Au fil des pages, le cancer peut prendre les traits d’un « jumeau désespéré et malveillant », et la cellule cancéreuse être présentée comme le « détournement de l’âme d’une cellule ». Certains paragraphes techniques ne rendent pas toujours ce livre suffisamment accessible aux profanes. Ailleurs, une simplification parfois abusive dramatise. La bibliographie cependant, très précise et détaillée sur une centaine de pages, peut constituer à elle seule un chapitre de l’ouvrage. Mais là n’est pas sa seule force.

L’ouvrage se distingue aussi dans l’éclairage sur l’impact du cancer dans nos sociétés, quelles que soient les époques : évolutions médicales, statistiques, épidémiologiques mais aussi politiques voire géopolitiques2,, économiques, sociologiques. Le questionnement de Mukherjee sur les défis que nous lance cette pathologie est d’une profonde acuité. Sa constatation selon laquelle il nous faut « nous confronter à nos habitudes, nos rites et à notre comportement », sa redéfinition de la causalité sont à la fois sociologiques et philosophiques. Son interrogation sur la normalité, le sens des limites3 est évidente : le cancer ferait-il partie de notre normalité vieillissante ?
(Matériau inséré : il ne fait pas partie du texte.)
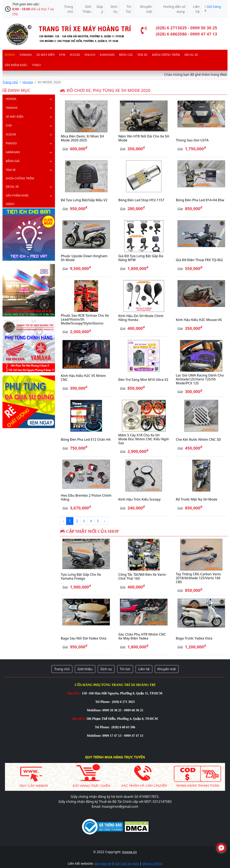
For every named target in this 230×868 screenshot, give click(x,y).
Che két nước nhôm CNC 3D (198, 439)
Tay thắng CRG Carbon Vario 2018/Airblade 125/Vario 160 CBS (198, 578)
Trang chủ (68, 9)
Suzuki (75, 55)
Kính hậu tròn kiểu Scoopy (139, 499)
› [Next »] (105, 521)
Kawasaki (107, 55)
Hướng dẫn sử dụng (174, 9)
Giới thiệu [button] (85, 669)
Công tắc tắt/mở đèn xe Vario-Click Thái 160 (142, 576)
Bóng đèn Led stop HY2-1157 (141, 200)
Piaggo (90, 55)
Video (36, 65)
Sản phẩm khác (16, 65)
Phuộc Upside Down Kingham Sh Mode (84, 258)
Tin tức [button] (125, 669)
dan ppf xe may (127, 863)
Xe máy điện (46, 55)
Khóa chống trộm (166, 55)
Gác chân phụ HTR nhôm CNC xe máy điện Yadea (142, 636)
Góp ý (99, 9)
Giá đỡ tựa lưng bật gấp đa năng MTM (140, 258)
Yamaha (26, 55)
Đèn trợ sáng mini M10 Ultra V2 (143, 379)
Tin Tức (128, 9)
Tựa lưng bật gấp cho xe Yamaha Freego (81, 576)
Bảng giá (126, 55)
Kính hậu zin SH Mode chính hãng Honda (141, 318)
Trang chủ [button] (62, 669)
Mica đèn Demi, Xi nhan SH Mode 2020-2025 (82, 138)
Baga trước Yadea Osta (194, 638)
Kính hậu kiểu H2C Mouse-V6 (199, 320)
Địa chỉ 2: (79, 719)
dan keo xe (103, 863)
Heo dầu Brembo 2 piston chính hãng (86, 497)
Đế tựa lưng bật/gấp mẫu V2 (84, 200)
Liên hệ (196, 9)
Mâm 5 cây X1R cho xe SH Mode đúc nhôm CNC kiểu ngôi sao (143, 439)
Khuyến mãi (146, 9)
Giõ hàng (212, 8)
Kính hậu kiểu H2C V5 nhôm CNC (83, 377)
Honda (10, 55)
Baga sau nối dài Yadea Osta (84, 638)
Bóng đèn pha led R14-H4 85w (200, 200)
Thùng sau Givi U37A (192, 140)
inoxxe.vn (130, 852)
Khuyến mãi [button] (167, 669)
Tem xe (142, 55)
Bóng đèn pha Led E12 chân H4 (85, 439)
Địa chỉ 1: (74, 693)
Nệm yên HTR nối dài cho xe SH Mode (143, 138)
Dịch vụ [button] (106, 669)
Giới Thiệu (87, 9)
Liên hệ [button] (144, 669)
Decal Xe (191, 55)
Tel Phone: (103, 702)
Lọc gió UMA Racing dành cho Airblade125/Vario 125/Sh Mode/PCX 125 (200, 379)
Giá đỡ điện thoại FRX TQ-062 (199, 260)
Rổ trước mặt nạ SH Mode (197, 499)
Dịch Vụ (114, 9)
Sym (62, 55)
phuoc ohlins (152, 863)
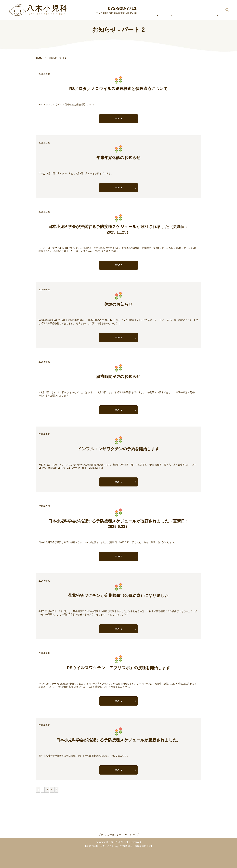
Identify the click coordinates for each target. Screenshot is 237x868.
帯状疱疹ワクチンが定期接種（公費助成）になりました (119, 595)
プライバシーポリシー (110, 835)
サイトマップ (132, 835)
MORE (119, 119)
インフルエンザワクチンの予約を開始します (119, 448)
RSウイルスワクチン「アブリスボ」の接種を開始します (119, 668)
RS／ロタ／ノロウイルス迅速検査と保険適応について (119, 89)
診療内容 (162, 9)
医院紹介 (146, 9)
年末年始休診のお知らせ (119, 157)
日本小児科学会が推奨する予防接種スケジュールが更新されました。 (119, 740)
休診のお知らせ (119, 304)
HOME (131, 9)
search (227, 10)
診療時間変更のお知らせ (119, 376)
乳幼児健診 (198, 9)
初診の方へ (180, 9)
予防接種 (216, 9)
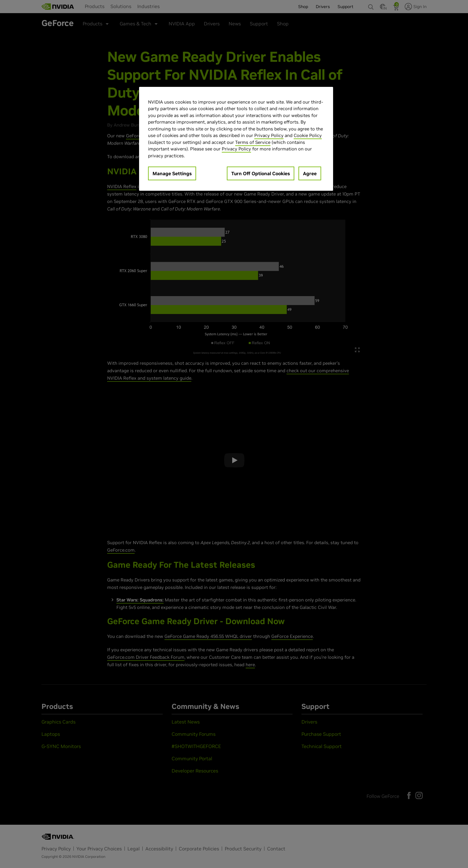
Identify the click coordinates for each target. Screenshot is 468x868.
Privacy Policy (269, 135)
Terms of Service (253, 142)
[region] (236, 139)
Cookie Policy (308, 135)
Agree (310, 174)
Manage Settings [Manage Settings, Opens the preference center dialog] (172, 174)
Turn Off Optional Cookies (260, 174)
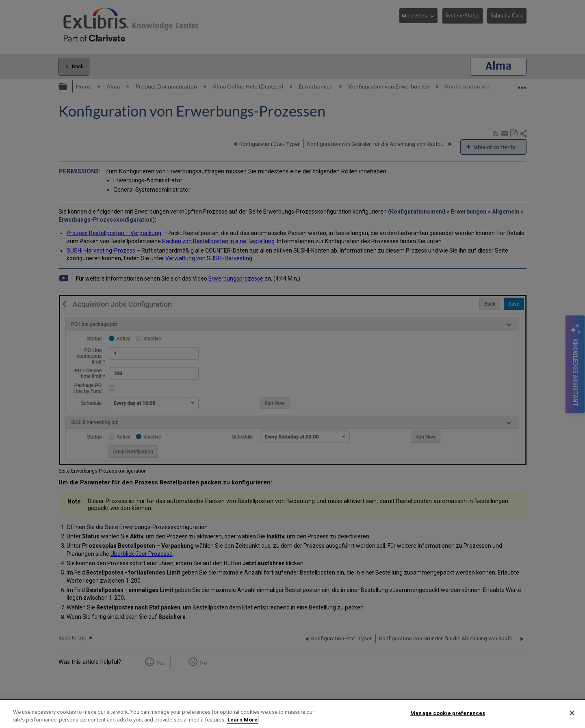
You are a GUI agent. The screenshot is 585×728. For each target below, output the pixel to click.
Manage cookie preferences (448, 713)
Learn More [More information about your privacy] (243, 719)
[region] (292, 714)
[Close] (572, 713)
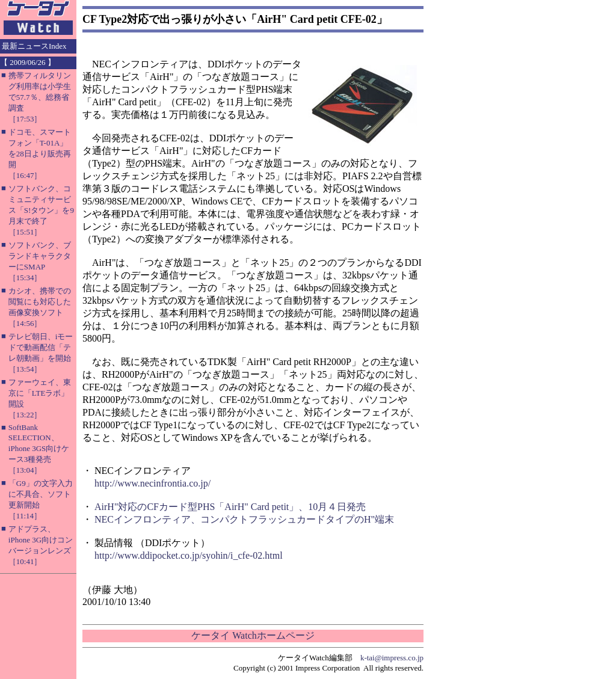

À la manière de la tyrannique Reine Rouge de Lewis Caroll, dernière référence du livre de Mukherjee, le cancer nous oblige à courir derrière lui. Et si la recherche contre le cancer veut arriver, elle aussi, en dépit de sa charge onkos, à une destination qui reste par ailleurs à définir, il nous faudra courir, courir encore et sans doute… courir toujours.

Liens d’intérêt

L’auteur déclare n’avoir aucun lien d’intérêt concernant les données publiées dans cet article.

 
Footnotes
2 Voir l’histoire d’Atossa, princesse Perse.
3 Basé sur l’exploit de Roger Bannister, un athlète britannique, qui courut 1 mile en moins de 4 minutes en 1954.